The blast occurred as people gathered around Mr. Sherpao at the end of a public meeting in Charsadda, a town 12 miles northeast of Peshawar, the capital of North-West Frontier Province.

“It was a target killing, and I was the target. It was a suicide attack. I have suffered minor injuries,” Mr. Sherpao told Pakistan Television.



“It was not a big bang. It was a thud, but the impact was massive. The attacker was apparently walking behind us,” he told Reuters.

One of Mr. Sherpao’s aides and several of his security detail were killed, and police said they had found the head and torso of the bomber.

Mr. Sherpao was slightly wounded.

“We have got the severed head of the bomber, and it is identifiable. He appears to be between 30 and 35 years old,” said Asif Iqbal Daudzai, information minister for the provincial government.

Doctors in Charsadda and Peshawar said scores of people had been wounded, and several were in a critical condition. Hundreds of anxious and grieving relatives thronged the hospitals.

“Twenty-six bodies have been counted, but the toll is likely to rise,” a senior security official said.

Peshawar and areas nearby have been plagued by bomb attacks following President Pervez Musharraf’s decision in 2001 to join a U.S.-led war on terrorism, with a spate of suicide attacks earlier this year, including one in the capital, Islamabad.

In Washington, White House spokesman Tony Fratto said the attack “shows the terrorists are out there, as we saw from this activity in Pakistan, but also from the roundup in Saudi Arabia.”

“It’s a determined enemy out there that wants to cause destruction, and our determination needs to exceed theirs,” Mr. Fratto said.

Saudi Arabia said on Friday it had thwarted a plot to attack oil facilities and other installations, and 172 persons had been arrested.

Gen. Musharraf was visiting Bosnia during the attack.

“Such acts of terrorism would not weaken Pakistan’s resolve to fight terrorism,” he said in a message issued via the state-run news agency, Associated Press of Pakistan.

Mr. Sherpao said Afghan President Hamid Karzai, a fellow ethnic Pashtun, telephoned him soon after the attack to ask how he was.

Gen. Musharraf will not cancel the last leg of his European tour after the suicide attack and will proceed today to Turkey, where he is scheduled to meet Mr. Karzai, a Bosnian presidency official told Reuters.

“He will go on with his trip and will fly to Turkey tomorrow morning,” the official said yesterday.

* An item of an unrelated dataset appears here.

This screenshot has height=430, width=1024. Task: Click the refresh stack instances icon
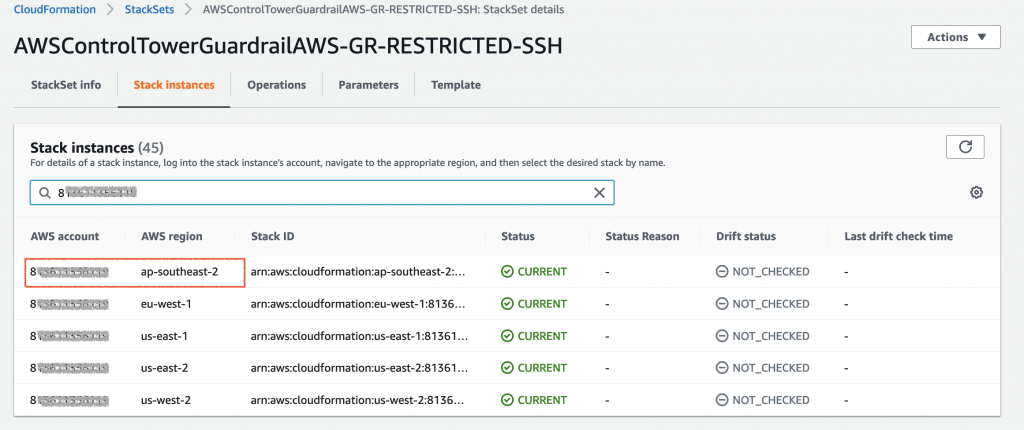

Earlier yesterday, a small blast outside a cafeteria at Peshawar International Airport broke windows but caused no casualties.

The North-West Frontier Province, which borders Afghanistan, is one of the most volatile regions of Pakistan.

Al Qaeda and the Taliban have drawn support from the fiercely independent tribesmen of the North-West Frontier Province, particularly in North and South Waziristan, the poorest of Pakistan’s seven semiautonomous tribal regions.

The provincial information minister was certain the suicide attack was connected to the seething situation on the border.

“It has obvious links with what is happening in the tribal areas,” Mr. Daudzai said.

On Friday, a missile strike in Waziristan killed at least three suspected Islamist militants and wounded two others, said an unidentified intelligence official.